DIRECTIONS:
1. Using the case update, decide whether each statement agrees with it. Answer yes or no for each, quoting the words that settle it.
(a) The court held that a foreclosure purchaser may serve a three-day notice to quit before the trustee's deed is recorded.
(b) The corporate landlord borrowed from the lender after the lease was already in place.
(c) The new creditor won the foreclosure sale with the highest bid.
2. Continue the case update on the foreclosure ruling from the point where it stops.

EXTRACTED TEXT:
The following is a case update prepared by Dan Schechter, Professor Emeritus, Loyola Law School, Los Angeles, analyzing a recent decision of interest:
The California Supreme Court has held that a foreclosure purchaser cannot serve a three-day notice to quit on a commercial tenant until the foreclosure trustee’s deed is recorded, despite a statute providing that the sale is “deemed perfected” on the sale date if the deed is recorded within 15 days. The decision may inadvertently imperil foreclosure sales followed by bankruptcy petitions filed in the gap between the sale date and the recording date. [Dr. Leevil, LLC, vs. Westlake Health Care Center, 2018 Westlaw 6597341 (Cal.).]
Facts: A small corporation owned a nursing home property. It executed a lease of the property in favor of another corporation controlled by the same shareholders. Six years after the lease was executed, the corporate landlord borrowed money from a lender, secured by a deed of trust on the property. After the borrower defaulted, the lender assigned the note and the deed of trust to a successor. The new creditor conducted a nonjudicial foreclosure sale and was the successful bidder at that sale, thus becoming the new landlord.

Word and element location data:
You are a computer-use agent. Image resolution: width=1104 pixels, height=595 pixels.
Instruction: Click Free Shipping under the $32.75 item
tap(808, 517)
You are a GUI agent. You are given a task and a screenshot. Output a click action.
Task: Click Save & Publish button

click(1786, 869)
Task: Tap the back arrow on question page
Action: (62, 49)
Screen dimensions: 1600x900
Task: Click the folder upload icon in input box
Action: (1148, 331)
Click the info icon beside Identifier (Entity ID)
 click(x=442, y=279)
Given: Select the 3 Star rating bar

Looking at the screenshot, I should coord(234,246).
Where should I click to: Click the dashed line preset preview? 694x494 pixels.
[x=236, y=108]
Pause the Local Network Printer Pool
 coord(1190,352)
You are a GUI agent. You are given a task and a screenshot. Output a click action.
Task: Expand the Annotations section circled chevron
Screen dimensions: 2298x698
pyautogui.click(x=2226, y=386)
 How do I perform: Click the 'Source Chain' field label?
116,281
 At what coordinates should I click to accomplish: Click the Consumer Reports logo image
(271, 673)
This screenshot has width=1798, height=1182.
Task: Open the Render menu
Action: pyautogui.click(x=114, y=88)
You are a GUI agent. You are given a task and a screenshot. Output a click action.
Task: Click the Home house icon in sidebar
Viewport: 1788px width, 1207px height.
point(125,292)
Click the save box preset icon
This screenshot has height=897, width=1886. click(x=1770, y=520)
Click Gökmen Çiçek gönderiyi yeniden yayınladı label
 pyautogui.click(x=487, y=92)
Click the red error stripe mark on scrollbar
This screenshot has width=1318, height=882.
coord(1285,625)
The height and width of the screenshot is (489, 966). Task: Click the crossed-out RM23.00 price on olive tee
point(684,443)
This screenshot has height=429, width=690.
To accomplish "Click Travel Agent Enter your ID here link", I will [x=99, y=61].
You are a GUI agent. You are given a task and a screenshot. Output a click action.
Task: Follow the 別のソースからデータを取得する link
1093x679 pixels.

ANSWERS FOR THE EXERCISE:
1.
(a) No: "cannot serve a three-day notice to quit on a commercial tenant until the foreclosure trustee’s deed is recorded"
(b) Yes: "Six years after the lease was executed, the corporate landlord borrowed money from a lender"
(c) Yes: "was the successful bidder at that sale"

2.
The day after the sale, the landlord served the corporate tenant with a three-day written notice to quit. Several days later, the landlord recorded the trustee’s deed. Forty days after service of the notice to quit, the landlord brought an unlawful detainer action. Over the tenant’s objection, the trial court ruled in favor of the landlord, and the Court of Appeal affirmed.
Reasoning: The Supreme Court reversed, holding that under Code of Civil Procedure §1161a(b), a landlord cannot serve a notice to quit until the landlord has perfected the title to the property. Here, the trustee’s deed was not recorded until several days after the notice to quit was served, and the notice was therefore void. The landlord argued that under Civil Code §2924h(c), it perfected title within 15 days of the foreclosure sale; thus, the title was deemed perfected as of the sale date. That statute provides:
For the purposes of this subdivision, the trustee’s sale shall be deemed final upon the acceptance of the last and highest bid, and shall be deemed perfected as of 8 a.m. on the actual date of sale if the trustee’s deed is recorded within 15 calendar days after the sale, or the next business day following the 15th day if the county recorder in which the property is located is closed on the 15th day.
But the court reasoned that “deemed perfection” is not the same as actual perfection; and as of the time the notice was served, the landlord had not yet met the condition of holding record title. The court noted that allowing retroactive perfection would create uncertainty: “A tenant would be forced to choose between vacating the property without assurance that title will ever actually be perfected or remaining in possession of the property and potentially incurring damages as a holdover tenant if title is, in fact, perfected.”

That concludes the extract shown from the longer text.